Internal mechanics

Internal workings of libcbor are mostly derived from the specification. The purpose of this document is to describe technical choices made during design & implementation and to explicate the reasoning behind those choices.

Terminology

MTB

Major Type Byte

https://www.rfc-editor.org/rfc/rfc8949.html#section-3.1

DST

Dynamically Sized Type

Type whose storage requirements cannot be determined

during compilation (originated in the Rust community)

Conventions

API symbols start with cbor_ or CBOR_ prefix, internal symbols have _cbor_ or _CBOR_ prefix.

General notes on the API design

The API design has two main driving principles:

  1. Let the client manage the memory as much as possible

  2. Behave exactly as specified by the standard

Combining these two principles in practice turns out to be quite difficult. Indefinite-length strings, arrays, and maps require client to handle every fixed-size chunk explicitly in order to

  • ensure the client never runs out of memory due to libcbor

  • use realloc() sparsely and predictably [1]

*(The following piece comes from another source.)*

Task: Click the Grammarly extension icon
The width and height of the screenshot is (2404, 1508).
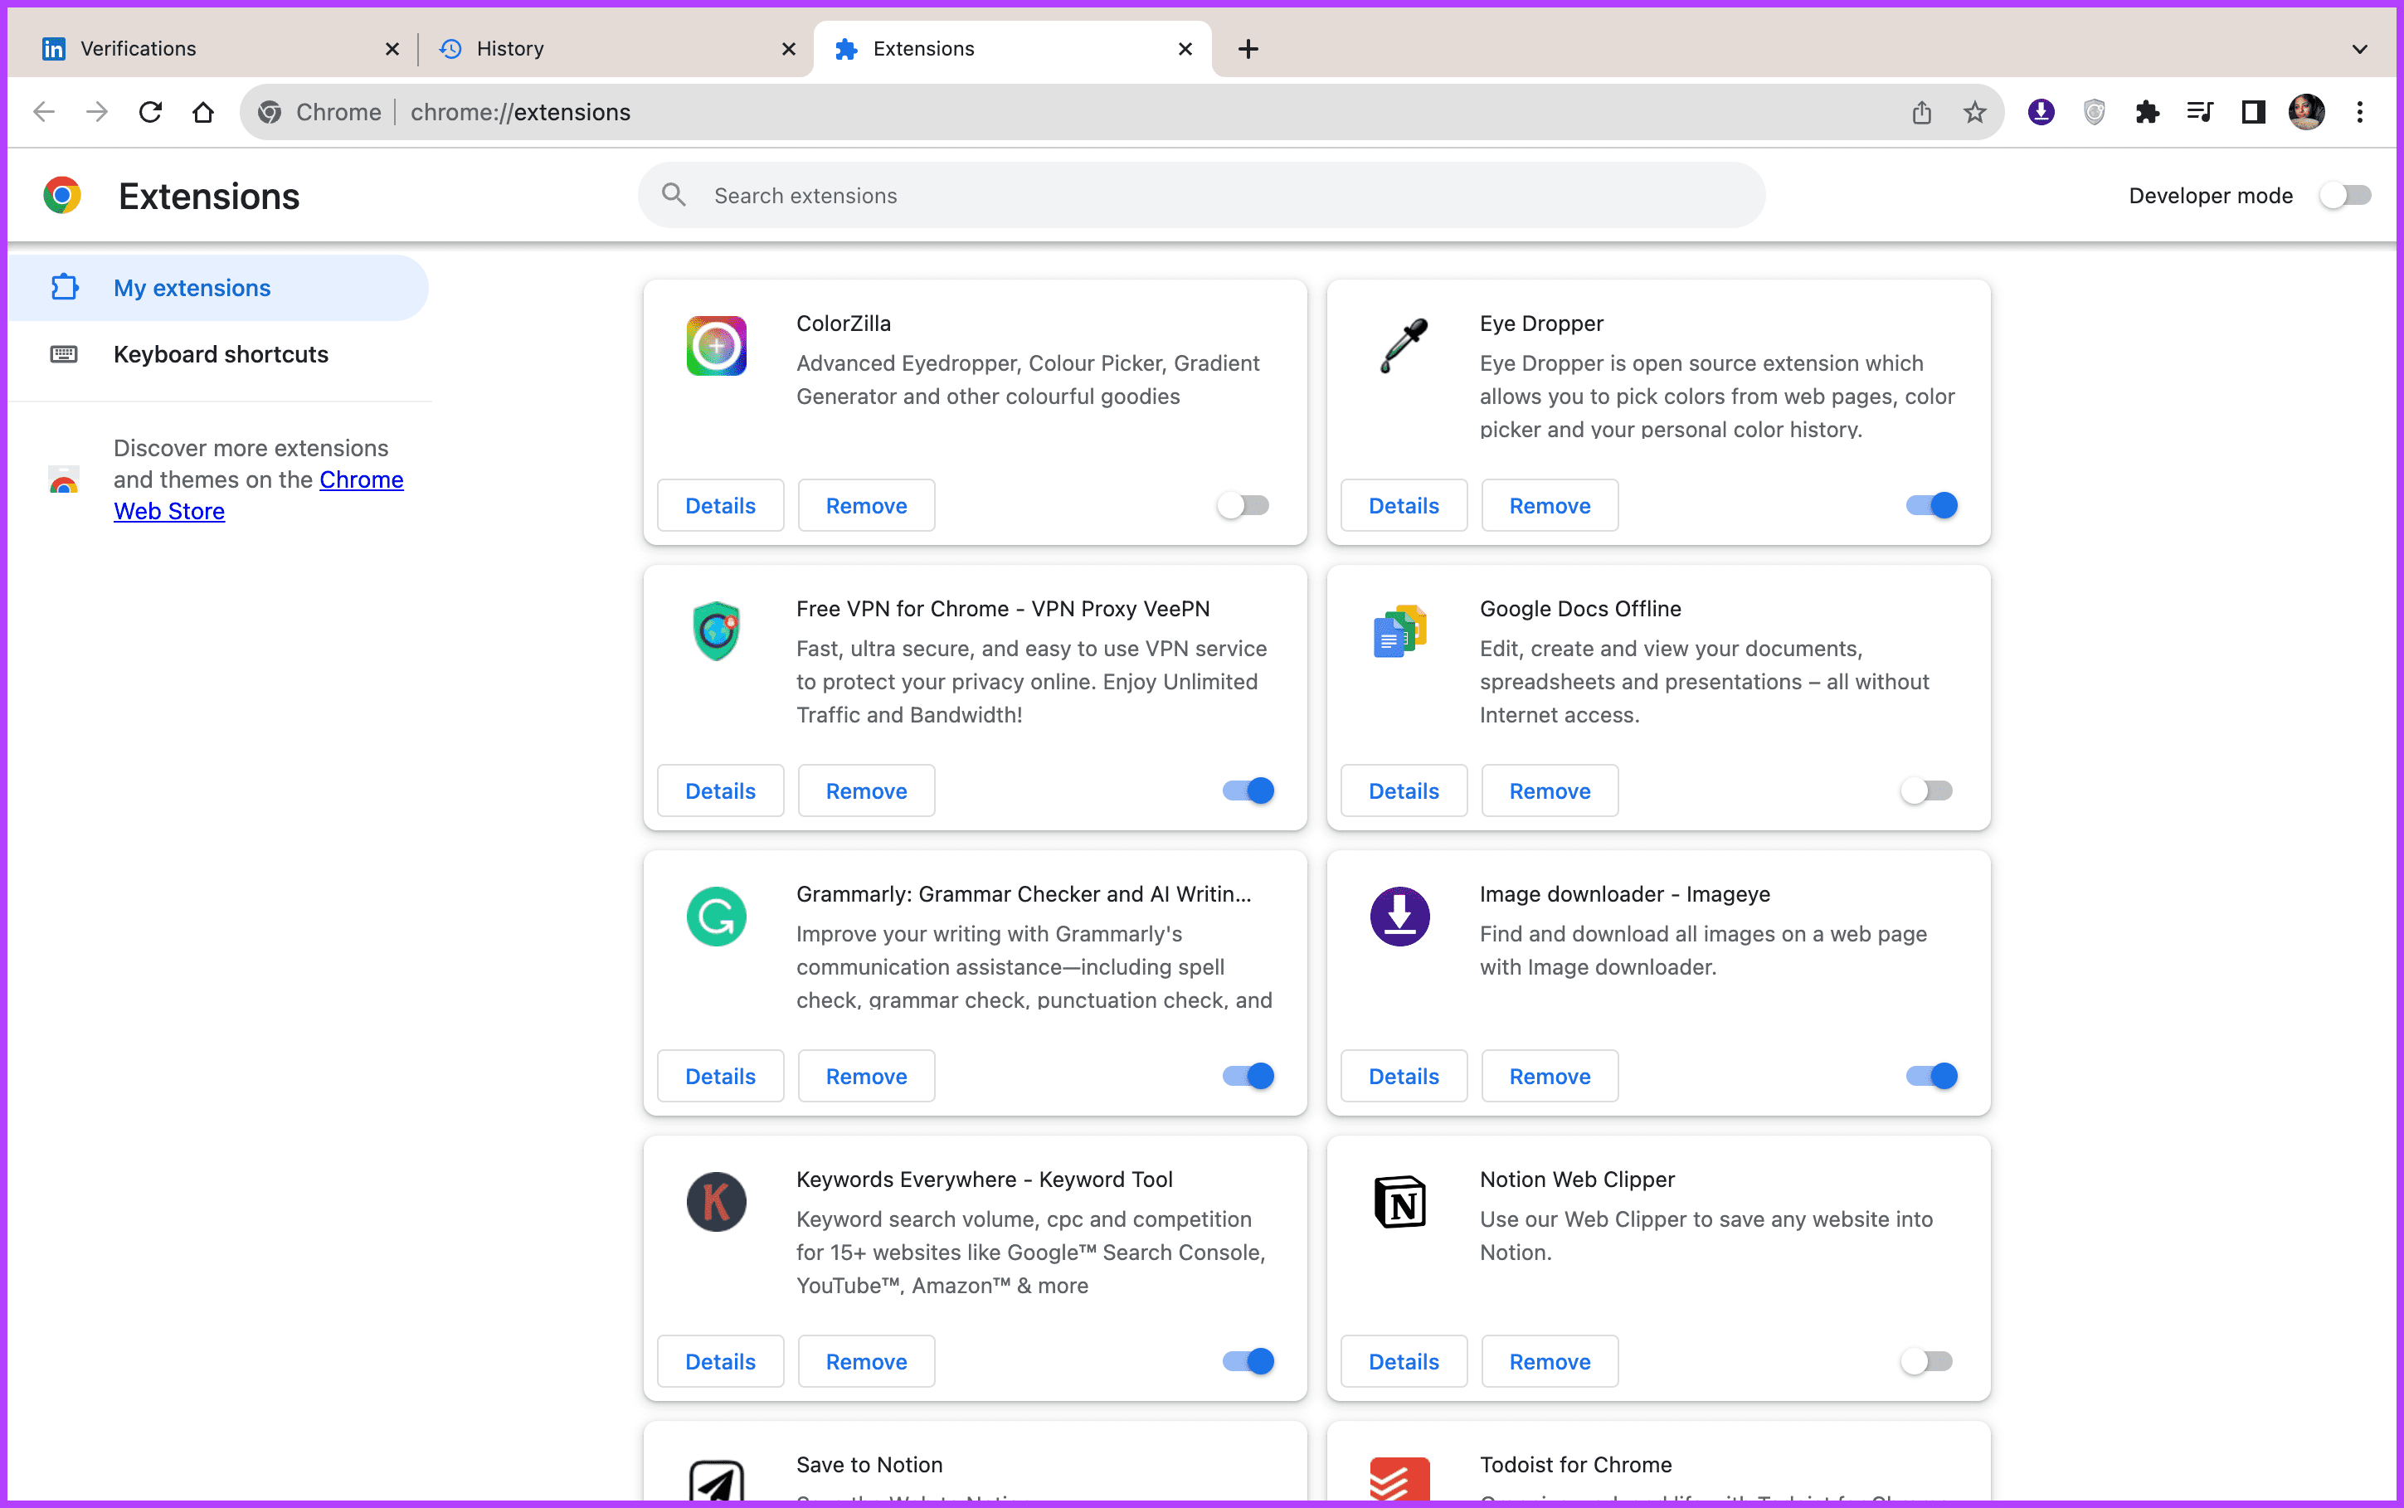Action: point(716,915)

    • provide strong guarantees about its usage (to prevent latency spikes)

    • provide APIs to avoid realloc() altogether

  • allow proper handling of (streamed) data bigger than available memory

Coding style

This code loosely follows the Linux kernel coding style. Tabs are tabs, and they are 4 characters wide.

Memory layout

CBOR is very dynamic in the sense that it contains many data elements of variable length, sometimes even indefinite length. This section describes internal representation of all CBOR data types.

Generally speaking, data items consist of three parts:

type cbor_item_t

Represents the item. Used as an opaque type

cbor_type type

Type discriminator

size_t refcount

Reference counter. Used by cbor_decref(), cbor_incref()

union cbor_item_metadata metadata

Union discriminated by type. Contains type-specific metadata

unsigned char *data

Contains pointer to the actual data. Small, fixed size items (Types 0 & 1 – Positive and negative integers, Type 6 – Semantic tags, Type 7 – Floats & control tokens) are allocated as a single memory block.

Consider the following snippet

cbor_item_t * item = cbor_new_int8();

then the memory is laid out as follows

+-----------+---------------+---------------+-----------------------------------++-----------+
|           |               |               |                                   ||           |
|   type    |   refcount    |   metadata    |              data                 ||  uint8_t  |
|           |               |               |   (= item + sizeof(cbor_item_t))  ||           |
+-----------+---------------+---------------+-----------------------------------++-----------+
^                                                                                ^
|                                                                                |
+--- item                                                                        +--- item->data

Dynamically sized types (Type 2 – Byte strings, Type 3 – UTF-8 strings, Type 4 – Arrays, Type 5 – Maps) may store handle and data in separate locations. This enables creating large items (e.g byte strings) without realloc() or copying large blocks of memory. One simply attaches the correct pointer to the handle.

type cbor_item_metadata

Union type of the following members, based on the item type:

struct _cbor_int_metadata int_metadata

Used both by both Types 0 & 1 – Positive and negative integers

struct _cbor_bytestring_metadata bytestring_metadata
struct _cbor_string_metadata string_metadata
struct _cbor_array_metadata array_metadata
struct _cbor_map_metadata map_metadata
struct _cbor_tag_metadata tag_metadata
struct _cbor_float_ctrl_metadata float_ctrl_metadata

Decoding

As outlined in API, there decoding is based on the streaming decoder Essentially, the decoder is a custom set of callbacks for the streaming decoder.